Semakin banyak PJP baik bank maupun non bank yang berpartisipasi, diharapkan banyak masyarakat akan banyak yang gunakan QRIS. "Kita punya target bersama bank baik BUMN dan swasta untuk menjadikan Lampung leading dalam penggunaan QRIS. Sehingga diharapkan penggunaan ini terus digenjot melalui sosialisasi," ujar dia.

Pihaknya terus berupaya mendorong melalui QRIS diharapkan dapat memberikan kemudahan agar bertransaksi dengan mudah. Mulai dari masyarakat yang ingin transaksi di bank, di pasar hingga semua tempat bisa sangat dimudahkan.

"Tak hanya itu saja, tapi untuk pemerintah daerah juga bisa lakukan transaksi menggunakan QRIS agar memberikan kemudahan juga mempercepat proses digitalisasi pembayaran untuk mencapai visi smart city," katanya.

Untuk mendukung implementasi QRIS pada ketujuh pasar dan satu pusat perbelanjaan modern di Provinsi Lampung, Bank Indonesia melakukan penyerahan Program Sosial Bank Indonesia (PSBI) berupa dukungan instalasi jaringan internet wifi selama 12 bulan.

Selain itu, diharapkan kegiatan ini dapat menjadi momentum kolaborasi antar lembaga dan pemerintah daerah untuk mewujudkan sinergi dalam upaya pemulihan ekonomi daerah.

"Kami bantu pemasangan wifi guna mendorong sarana dan prasarana pedagang agar QRIS bisa digunakan secara masif di pasar-pasar sehingga implementasi program SIAP QRIS PUSAKA dapat berjalan optimal," ujar dia.

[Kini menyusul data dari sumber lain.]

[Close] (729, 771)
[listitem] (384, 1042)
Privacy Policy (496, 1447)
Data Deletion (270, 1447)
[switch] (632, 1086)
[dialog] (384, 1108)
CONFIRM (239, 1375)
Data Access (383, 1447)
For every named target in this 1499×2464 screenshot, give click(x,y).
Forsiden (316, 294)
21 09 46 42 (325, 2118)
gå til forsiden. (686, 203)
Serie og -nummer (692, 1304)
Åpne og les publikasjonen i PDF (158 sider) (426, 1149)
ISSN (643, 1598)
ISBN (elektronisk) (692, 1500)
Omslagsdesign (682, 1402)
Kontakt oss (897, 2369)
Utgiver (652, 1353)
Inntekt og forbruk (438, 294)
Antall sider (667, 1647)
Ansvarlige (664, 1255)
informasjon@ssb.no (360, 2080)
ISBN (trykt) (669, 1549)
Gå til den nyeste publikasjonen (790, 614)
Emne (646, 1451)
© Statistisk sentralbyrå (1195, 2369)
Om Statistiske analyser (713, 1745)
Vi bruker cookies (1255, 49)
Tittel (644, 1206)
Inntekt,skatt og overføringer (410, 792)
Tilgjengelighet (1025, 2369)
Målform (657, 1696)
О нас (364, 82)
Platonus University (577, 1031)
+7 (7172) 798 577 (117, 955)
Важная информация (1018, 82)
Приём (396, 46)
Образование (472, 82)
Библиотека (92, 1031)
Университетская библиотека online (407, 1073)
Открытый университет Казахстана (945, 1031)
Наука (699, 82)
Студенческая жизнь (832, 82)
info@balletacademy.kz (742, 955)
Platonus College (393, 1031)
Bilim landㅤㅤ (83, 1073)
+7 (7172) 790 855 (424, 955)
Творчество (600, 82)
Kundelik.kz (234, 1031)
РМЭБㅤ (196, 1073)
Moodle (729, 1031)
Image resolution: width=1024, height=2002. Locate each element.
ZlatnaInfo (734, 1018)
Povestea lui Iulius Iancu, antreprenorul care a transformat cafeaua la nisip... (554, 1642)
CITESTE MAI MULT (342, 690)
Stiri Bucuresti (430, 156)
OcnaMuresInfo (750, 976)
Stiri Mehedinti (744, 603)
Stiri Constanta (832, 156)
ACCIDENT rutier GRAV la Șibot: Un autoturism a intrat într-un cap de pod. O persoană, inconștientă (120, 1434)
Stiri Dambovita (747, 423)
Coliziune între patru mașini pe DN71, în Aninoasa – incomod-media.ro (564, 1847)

Walikota Bandar Lampung, Eva Dwiana menyatakan bahwa Bandar Lampung sebagai ibu kota di Provinsi Lampung diharapkan menjadi etalase bagi semua wadah UMKM dan pasar.

"Diharapkan dengan adanya kolaborasi ini menjadikan kemajuan dan upaya kita mencapai digitalisasi dapat terealisasi dan semakin maju," kata Eva.

Sementara itu, Plt. Kepala BBPOM  di Bandar Lampung, Zamroni menjelaskan jika melalui dukungan pemerintah daerah, program SIAP QRIS PUSAKA ini dapat berjalan baik dan menjadi pertama di Indonesia. Pihaknya berharap inovasi ini menjadi program nasional dengan titik tolak pertama di Lampung.

"Harapan kita jika produk yang dijual oleh pasar yang terpilih adalah sehat dan aman. Namun jika memang penjualannya ditemukan tidak sehat dan aman, maka bisa saja kita akan cabut," kata dia.

Selanjutnya Pimpinan Chandra Group, Alesius Gunawan mengatakan pihaknya merasa bangga mendapatkan kesempatan berpartisipasi dalam mendukung program.

"Selama 38 tahun kami berkomitmen untuk mendukung UMKM seperti memenuhi kebutuhan masyarakat dalam hal sayur mayur serta lauk pauk dengan langsung membelinya dari petani dan nelayan," kata dia.